Anos de Chumbo e outros contos é uma coletânea de histórias escritas por Chico Buarque. Foi lançado no final de 2021 e é a primeira incursão do autor neste formato narrativo.
Trata-se de uma obra impressionante pela maneira crua e viva com que descreve a sociedade brasileira na atualidade.
São oito histórias sobre personagens que circulam pelo Rio de Janeiro. Em sua maioria, integrantes da classe média e da pequena-burguesia que formam uma espécie de retrato desta camada da população.
Não é um retrato muito bonito. Se pudermos fazer uma comparação, ele lembra o de Dorian Gray, escondido em seu sótão na Londres vitoriana.
Alguns dos relatos parecem de horror. Chico Buarque usa a caneta para expor como pensam e como agem o mesquinho, o fascista e o medíocre diante das circunstâncias sociais e históricas. No geral, eles fingem que não vêem. Eles fingem que não sabem.
Com seus contos, Chico quer mostrar a hipocrisia do tipinho fascistóide que compõe nossa sociedade. “Meu Tio”, por exemplo, é o conto que abre a coletânea. Está longe de ser uma referência ao poético e melancólico personagem de Jacques Tati.
“Meu tio veio me buscar em casa com seu carro novo”. Essa é a primeira linha do conto (e do livro). Uma adolescente descreve o acordo imoral entre seus pais e um parente, um policial, de quem dependem para se sustentar. “Como acontece nessas situações, papai fingiu que estava dormindo no quarto”, ela diz.
“Para Clarice Lispector, com candura” é o título de um outro retrato de horror.

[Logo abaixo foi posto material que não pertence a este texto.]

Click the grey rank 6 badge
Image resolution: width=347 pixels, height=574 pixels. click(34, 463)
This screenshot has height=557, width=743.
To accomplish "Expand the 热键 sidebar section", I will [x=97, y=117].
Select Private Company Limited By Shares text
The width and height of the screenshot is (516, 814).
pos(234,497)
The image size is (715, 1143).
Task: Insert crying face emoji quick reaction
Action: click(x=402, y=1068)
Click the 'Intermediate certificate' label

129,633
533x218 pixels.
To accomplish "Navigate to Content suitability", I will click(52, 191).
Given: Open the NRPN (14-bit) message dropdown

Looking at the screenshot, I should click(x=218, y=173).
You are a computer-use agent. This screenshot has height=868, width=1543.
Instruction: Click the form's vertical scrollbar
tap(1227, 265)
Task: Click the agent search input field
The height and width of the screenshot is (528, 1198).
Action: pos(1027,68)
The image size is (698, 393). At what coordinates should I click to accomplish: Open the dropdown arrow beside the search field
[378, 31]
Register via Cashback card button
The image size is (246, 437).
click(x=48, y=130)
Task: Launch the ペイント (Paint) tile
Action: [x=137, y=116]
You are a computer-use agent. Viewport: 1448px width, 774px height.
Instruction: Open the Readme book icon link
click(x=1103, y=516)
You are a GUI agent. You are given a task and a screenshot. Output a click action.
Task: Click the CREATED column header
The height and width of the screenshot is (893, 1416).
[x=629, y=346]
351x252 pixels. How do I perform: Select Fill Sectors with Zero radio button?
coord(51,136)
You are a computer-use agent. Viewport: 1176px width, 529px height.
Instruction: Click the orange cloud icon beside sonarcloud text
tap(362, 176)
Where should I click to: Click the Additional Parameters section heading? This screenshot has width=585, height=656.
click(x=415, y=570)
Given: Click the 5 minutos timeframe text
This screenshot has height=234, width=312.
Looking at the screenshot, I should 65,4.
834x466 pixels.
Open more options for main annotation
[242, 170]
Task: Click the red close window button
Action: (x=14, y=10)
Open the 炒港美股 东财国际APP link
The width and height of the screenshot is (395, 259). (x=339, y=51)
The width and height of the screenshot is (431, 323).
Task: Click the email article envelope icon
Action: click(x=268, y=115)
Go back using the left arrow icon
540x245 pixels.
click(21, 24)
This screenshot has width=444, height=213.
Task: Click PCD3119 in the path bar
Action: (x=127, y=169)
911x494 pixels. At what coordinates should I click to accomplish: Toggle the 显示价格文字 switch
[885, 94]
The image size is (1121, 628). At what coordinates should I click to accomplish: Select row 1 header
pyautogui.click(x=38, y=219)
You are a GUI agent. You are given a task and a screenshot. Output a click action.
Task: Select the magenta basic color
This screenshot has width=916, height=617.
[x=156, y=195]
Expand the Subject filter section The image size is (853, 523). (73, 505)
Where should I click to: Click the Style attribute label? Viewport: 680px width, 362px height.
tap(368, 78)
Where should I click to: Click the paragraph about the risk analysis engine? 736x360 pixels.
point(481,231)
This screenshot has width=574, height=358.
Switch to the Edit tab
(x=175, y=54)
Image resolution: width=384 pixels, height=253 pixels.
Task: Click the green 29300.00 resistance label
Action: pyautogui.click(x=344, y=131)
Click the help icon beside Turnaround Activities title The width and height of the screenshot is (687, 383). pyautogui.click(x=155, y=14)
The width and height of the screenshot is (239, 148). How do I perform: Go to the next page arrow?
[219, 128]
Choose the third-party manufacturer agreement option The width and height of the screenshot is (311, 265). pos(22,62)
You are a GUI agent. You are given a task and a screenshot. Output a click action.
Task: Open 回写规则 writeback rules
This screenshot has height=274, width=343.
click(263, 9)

É a relação entre um escritor fracassado e sua mãe idosa ao longo de décadas vivendo em um apartamento no Leblon e uma única obsessão: a escritora Clarice Lispector
Em “Os primos de Campos”, o relato também em primeira pessoa envolve desaparecidos durante a ditadura. “Não tenho boa memória remota”, abre o narrador, dando uma pista sobre como o esquecimento relativo pode ser muito útil às vezes. E mudar a História quando se quer.
Algo que vai aparecer no conto final, Anos de Chumbo, com o narrador falando de guerras como se fossem brincadeira de criança. “Em 9 de maio de 1971 a cavalaria do exército confederado atravessou o rio Tennessee sob o comando do general James Stuart, que ato contínuo apontou seus canhões contra o forte Anderson”.
Chico escreveu um livro sobre o Brasil atual e o lançou no meio do governo Bolsonaro. Ele reflete sobre a atual conjuntura histórica brasileira e a perversidade à qual estamos imersos por meio de seus personagens alienados e hipócritas.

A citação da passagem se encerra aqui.